義務のように口へ運んでいたカップが空になり、カフェインが都の体に血を通わせはじめた頃、アイリスの顔は夕闇でぼやけ始めていた。
「最近、随分熱心なのね」アイリスがテーブルに置かれた本に目を注いで言った。
「ええ、卒業論文で、日本に永住した二世について書きたいと思って。結城先生にいろいろ教えていただいて」
「素晴らしいわ! その論文、日本語で書くの?」
都は申し訳ない気持ちで頷いた。英作文もままならない今の自分には、英語で論文を書く力などない。
「残念ね。私は読めないけれど、ベンなら読めるかもしれない。できたら、送ってちょうだいね」
「もちろんです」
「でも、なぜ日系アメリカ人にそんなに興味を持ったの?」
暗闇のなかでアイリスが都を見据えていた。
「これまでも、日本から来た方に、自分の経験を話したことはあったけれど、あなたのように深く興味を持ってくれる人はいなかったわ」
都は不自由な英語で、何とか自分の気持ちを伝えようとした。
「貴女がたは、自分の意思ではないのに日米関係の間に置かれ、それに振り回されました。どうしてと叫びたかったと思います」
アイリスは黙って続きを待った。都はそれ以上、英語で続けることができず、身振り手振りを交え、ゆっくりと日本語で話し始めた。

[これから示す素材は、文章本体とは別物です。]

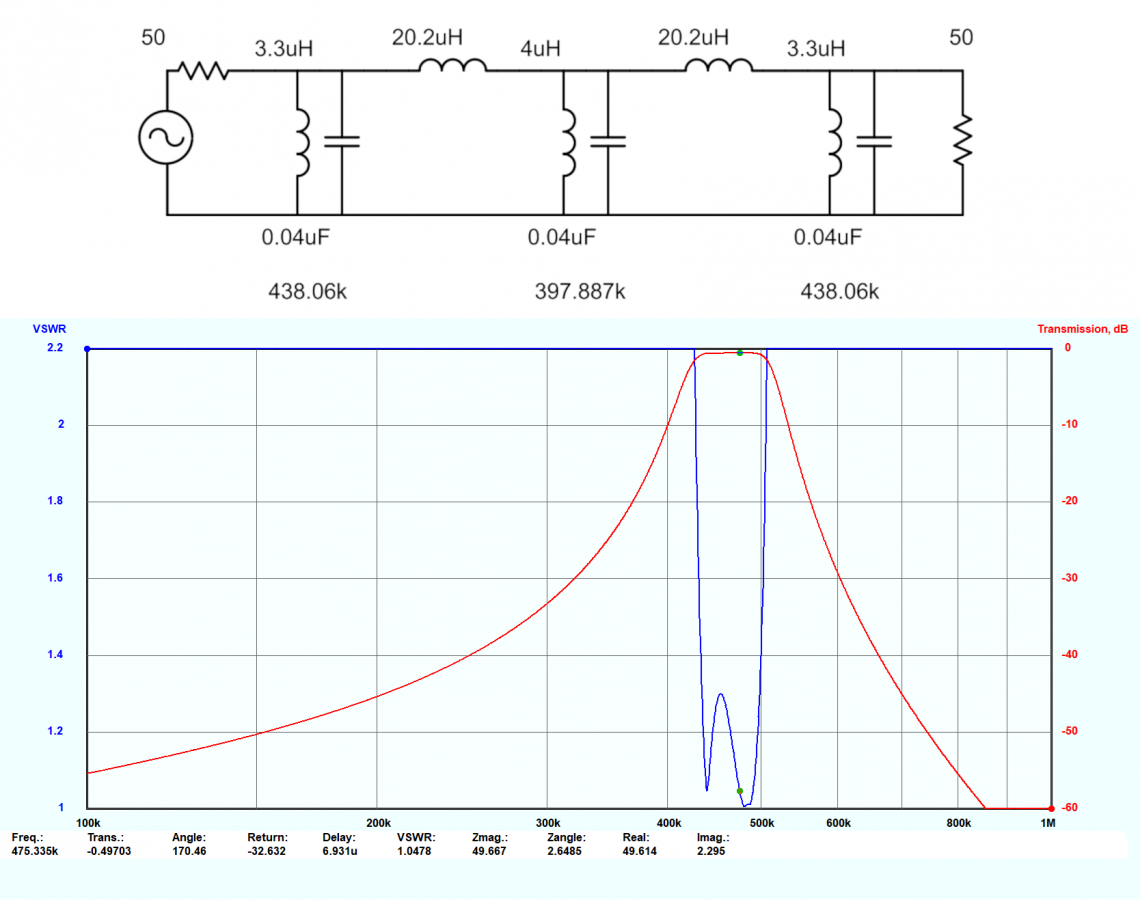Click the green marker on the VSWR curve
The width and height of the screenshot is (1140, 900).
click(740, 791)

「それでも、貴女がたは運命を受け入れ、その経験を踏み台にして、アメリカで居場所を作りました。私はその強さに勇気づけられました。私にも日本人の血が流れています。そう思うと、辛い経験を乗り越えられるような気がして」
決してわかりやすい説明ではなかったが、アイリスは都の言わんとしていることを理解したようだった。
「辛いことがあったのね?」
都は肯いた。今まで誰にも話さずにきたが、あと少しでここを去ると思うと、打ち明けてもいいような衝動に駆られた。一緒に暮らすうちにできた親密感と、彼女の包み込むような瞳も心のガードを下げてくれた。

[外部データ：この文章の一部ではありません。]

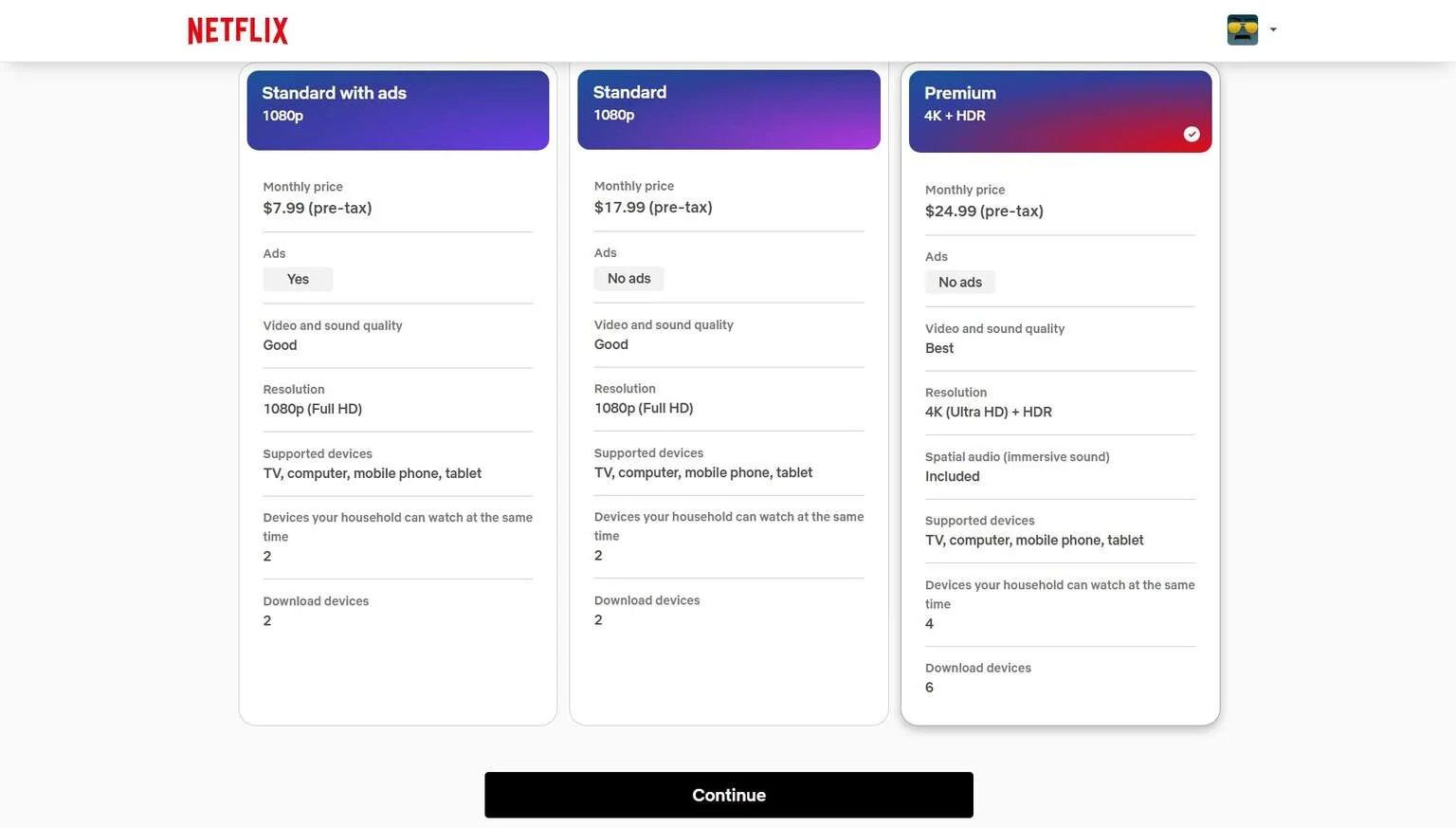Open the profile avatar icon
The height and width of the screenshot is (828, 1456).
pos(1242,30)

「恋人というか婚約者が、妹と1度だけ関係を持ってしまって、妹が妊娠して……。妹は、父が再婚した女性の娘です……」
都は拙い英語で事の経緯を説明しはじめた。都が言葉に詰まるたびにアイリスが言葉を補い、意味が通じない文章を作ると想像力を駆使して言い直してくれた。
都が話終わると、アイリスが尋ねた。
「彼は妹さんと結婚して子供を育てると決めたのね?」
都は頷いた。
「潔い男ね」アイリスは感慨深げに言った。「そんな決断ができる男性はそういないわ。アメリカでは十代の女の子が妊娠すると、中絶したり、養子に出したりすることが多いのよ」
「わかっています。でも、彼はあまりにも潔すぎて! 私はどうなるんですか、彼を忘れられなくて苦しいです!」
都は迸(ほとばし)る感情を剥き出しにし、涙をぽろぽろこぼしながら訴えた。あの日から抑えてきた思いが、堰を切ったように溢れ出し、感情を制御できなくなっていた。

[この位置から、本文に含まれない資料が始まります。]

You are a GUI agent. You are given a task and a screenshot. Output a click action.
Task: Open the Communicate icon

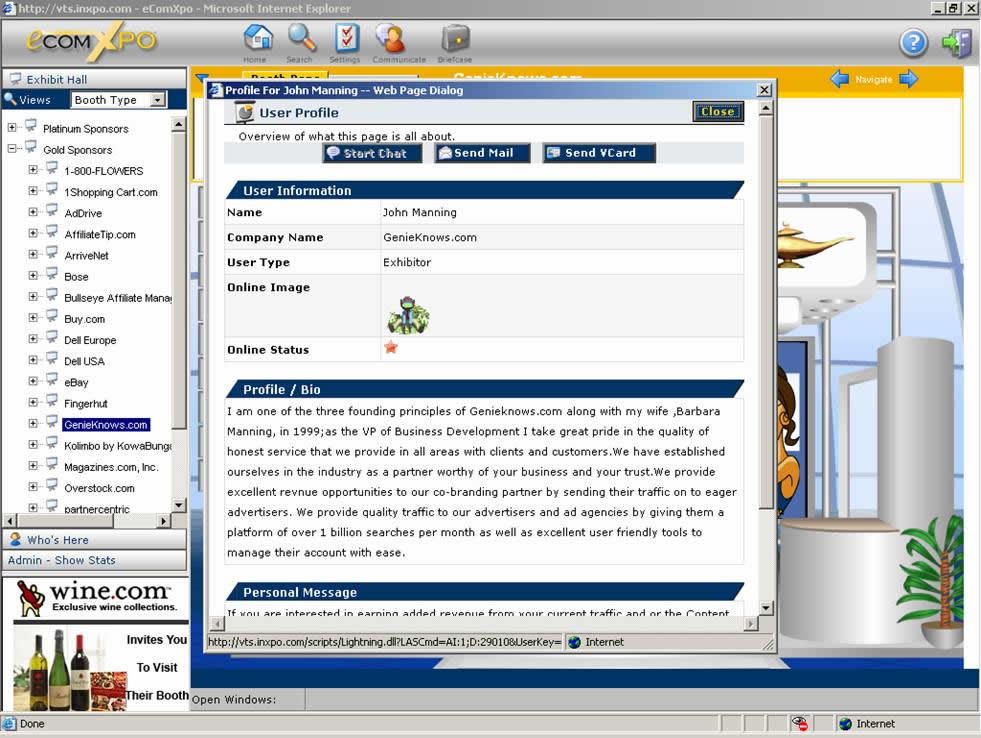click(390, 39)
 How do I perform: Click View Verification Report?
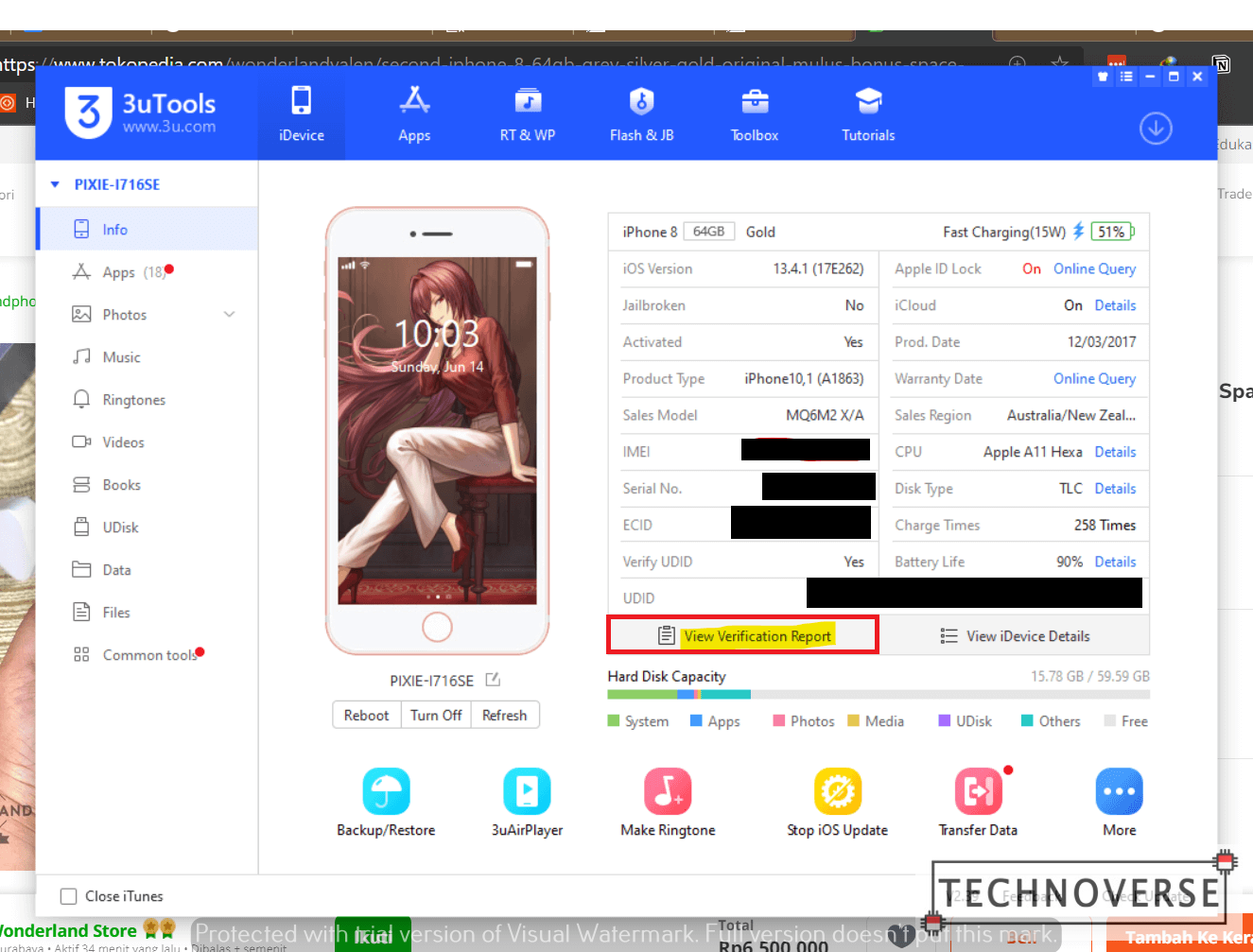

「都、あなたがどんなに苦しんでいるかと思うと……。でも、忘れないで。彼も苦しんで、運命を受け入れる決断をしたの。心から愛したあなたを傷つけ、別の女性を選ばなければならないのはどんなに苦しいか。でも、彼はそれが正しい道だと結論を出したの」
「だったら、捨てられた私はどうなるんですか! どうして、私が捨てられなくてはならないの! 私は妹に恨まれるようなこと、何もしていないのに!」
「彼はいま、あなたを裏切り、傷つけた痛みであなた以上に苦しんでいるのよ。彼があなたに望むのは、新しい幸せをつかむこと。いい、都、彼はもう戻ってこないの。これは運命なのよ!」
良も苦しんでいる。その一言が、木霊のように胸に響いた。ずっと、誰かにそれを言葉にしてほしかったのかもしれない。都は良の苦しみが、ずしんと胸に落ちてきたような優しい痛みを覚えた。溢れ出した熱い涙は、2人分の涙に思えた。
アイリスは都を包み込むように語りかけた。
「誰を恨んでも自分が辛くなるだけ。私もそうだったわ。真珠湾を奇襲した日本を恨んでも、私達を収容所に入れて父を死に追いやったアメリカを憎んでも……。日本人の血を引いて生まれたことをどれだけ恨んでも仕方がないのよ。現実を受け入れた上で、どう生きるかが、その後の人生を決めるの」
アイリスの力強い言葉は、憎しみから逃れられなかった都の心に喝を入れた。暗闇でぼやけた彼女の背後に、苦難を乗り越えた数多(あまた)の日系人の影が揺らめいているようだった。
クリネックスの箱を持ってきたアイリスは、都の傍らにきて背中をさすりながら言った。